[Dataset entries]
▬▬▬▬▬▬

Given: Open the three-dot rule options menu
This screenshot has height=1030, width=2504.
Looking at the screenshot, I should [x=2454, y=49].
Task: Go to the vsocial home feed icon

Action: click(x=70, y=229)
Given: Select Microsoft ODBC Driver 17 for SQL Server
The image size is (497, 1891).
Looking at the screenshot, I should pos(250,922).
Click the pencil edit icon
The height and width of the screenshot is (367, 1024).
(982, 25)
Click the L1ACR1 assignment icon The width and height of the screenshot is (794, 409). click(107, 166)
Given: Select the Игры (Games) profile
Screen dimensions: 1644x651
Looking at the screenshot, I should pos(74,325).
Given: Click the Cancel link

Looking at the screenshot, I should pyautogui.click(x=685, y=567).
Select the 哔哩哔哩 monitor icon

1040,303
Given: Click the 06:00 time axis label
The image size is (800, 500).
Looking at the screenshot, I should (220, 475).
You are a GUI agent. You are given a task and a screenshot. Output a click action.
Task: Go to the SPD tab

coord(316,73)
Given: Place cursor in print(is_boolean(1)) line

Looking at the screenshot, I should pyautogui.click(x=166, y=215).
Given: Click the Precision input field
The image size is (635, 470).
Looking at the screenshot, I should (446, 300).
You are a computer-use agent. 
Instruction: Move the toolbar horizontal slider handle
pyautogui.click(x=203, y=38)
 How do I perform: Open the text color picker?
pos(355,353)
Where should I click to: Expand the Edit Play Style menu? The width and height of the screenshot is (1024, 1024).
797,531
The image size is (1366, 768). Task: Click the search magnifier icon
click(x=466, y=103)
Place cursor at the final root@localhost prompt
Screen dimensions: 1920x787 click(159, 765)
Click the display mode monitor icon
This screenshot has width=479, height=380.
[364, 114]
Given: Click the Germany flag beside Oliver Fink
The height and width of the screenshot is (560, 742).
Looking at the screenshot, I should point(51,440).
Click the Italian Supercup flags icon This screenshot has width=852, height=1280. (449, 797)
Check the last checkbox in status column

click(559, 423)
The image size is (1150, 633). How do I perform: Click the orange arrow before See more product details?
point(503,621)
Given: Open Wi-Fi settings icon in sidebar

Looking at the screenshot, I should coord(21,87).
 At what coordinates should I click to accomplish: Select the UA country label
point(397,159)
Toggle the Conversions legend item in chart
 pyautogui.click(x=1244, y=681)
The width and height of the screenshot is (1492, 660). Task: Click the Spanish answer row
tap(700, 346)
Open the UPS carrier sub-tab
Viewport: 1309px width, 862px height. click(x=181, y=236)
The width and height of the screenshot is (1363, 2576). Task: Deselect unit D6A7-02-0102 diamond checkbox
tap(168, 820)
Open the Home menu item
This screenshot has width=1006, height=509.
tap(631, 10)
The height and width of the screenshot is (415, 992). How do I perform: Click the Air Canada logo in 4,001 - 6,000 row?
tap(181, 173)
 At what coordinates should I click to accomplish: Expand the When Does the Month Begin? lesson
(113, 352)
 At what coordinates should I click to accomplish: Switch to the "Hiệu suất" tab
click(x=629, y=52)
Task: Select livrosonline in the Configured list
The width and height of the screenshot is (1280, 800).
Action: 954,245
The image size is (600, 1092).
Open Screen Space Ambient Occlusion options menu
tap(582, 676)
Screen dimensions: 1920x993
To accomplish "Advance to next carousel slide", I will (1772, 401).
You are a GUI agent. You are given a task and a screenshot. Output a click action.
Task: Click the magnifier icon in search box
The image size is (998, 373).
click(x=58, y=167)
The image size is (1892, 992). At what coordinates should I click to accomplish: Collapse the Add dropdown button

▬▬▬▬▬▬

Word for word, set down all of the records above.

Given: Open the three-dot rule options menu
This screenshot has height=1030, width=2504.
Looking at the screenshot, I should [x=2454, y=49].
Task: Go to the vsocial home feed icon

Action: click(x=70, y=229)
Given: Select Microsoft ODBC Driver 17 for SQL Server
The image size is (497, 1891).
Looking at the screenshot, I should pos(250,922).
Click the pencil edit icon
The height and width of the screenshot is (367, 1024).
(982, 25)
Click the L1ACR1 assignment icon The width and height of the screenshot is (794, 409). click(107, 166)
Given: Select the Игры (Games) profile
Screen dimensions: 1644x651
Looking at the screenshot, I should pos(74,325).
Given: Click the Cancel link

Looking at the screenshot, I should pyautogui.click(x=685, y=567).
Select the 哔哩哔哩 monitor icon

1040,303
Given: Click the 06:00 time axis label
The image size is (800, 500).
Looking at the screenshot, I should (220, 475).
You are a GUI agent. You are given a task and a screenshot. Output a click action.
Task: Go to the SPD tab

coord(316,73)
Given: Place cursor in print(is_boolean(1)) line

Looking at the screenshot, I should pyautogui.click(x=166, y=215).
Given: Click the Precision input field
The image size is (635, 470).
Looking at the screenshot, I should (446, 300).
You are a computer-use agent. 
Instruction: Move the toolbar horizontal slider handle
pyautogui.click(x=203, y=38)
 How do I perform: Open the text color picker?
pos(355,353)
Where should I click to: Expand the Edit Play Style menu? The width and height of the screenshot is (1024, 1024).
797,531
The image size is (1366, 768). Task: Click the search magnifier icon
click(x=466, y=103)
Place cursor at the final root@localhost prompt
Screen dimensions: 1920x787 click(159, 765)
Click the display mode monitor icon
This screenshot has width=479, height=380.
[364, 114]
Given: Click the Germany flag beside Oliver Fink
The height and width of the screenshot is (560, 742).
Looking at the screenshot, I should point(51,440).
Click the Italian Supercup flags icon This screenshot has width=852, height=1280. (449, 797)
Check the last checkbox in status column

click(559, 423)
The image size is (1150, 633). How do I perform: Click the orange arrow before See more product details?
point(503,621)
Given: Open Wi-Fi settings icon in sidebar

Looking at the screenshot, I should coord(21,87).
 At what coordinates should I click to accomplish: Select the UA country label
point(397,159)
Toggle the Conversions legend item in chart
 pyautogui.click(x=1244, y=681)
The width and height of the screenshot is (1492, 660). Task: Click the Spanish answer row
tap(700, 346)
Open the UPS carrier sub-tab
Viewport: 1309px width, 862px height. click(x=181, y=236)
The width and height of the screenshot is (1363, 2576). Task: Deselect unit D6A7-02-0102 diamond checkbox
tap(168, 820)
Open the Home menu item
This screenshot has width=1006, height=509.
tap(631, 10)
The height and width of the screenshot is (415, 992). How do I perform: Click the Air Canada logo in 4,001 - 6,000 row?
tap(181, 173)
 At what coordinates should I click to accomplish: Expand the When Does the Month Begin? lesson
(113, 352)
 At what coordinates should I click to accomplish: Switch to the "Hiệu suất" tab
click(x=629, y=52)
Task: Select livrosonline in the Configured list
The width and height of the screenshot is (1280, 800).
Action: 954,245
The image size is (600, 1092).
Open Screen Space Ambient Occlusion options menu
tap(582, 676)
Screen dimensions: 1920x993
To accomplish "Advance to next carousel slide", I will (1772, 401).
You are a GUI agent. You are given a task and a screenshot. Output a click action.
Task: Click the magnifier icon in search box
The image size is (998, 373).
click(x=58, y=167)
The image size is (1892, 992). At what coordinates should I click to accomplish: Collapse the Add dropdown button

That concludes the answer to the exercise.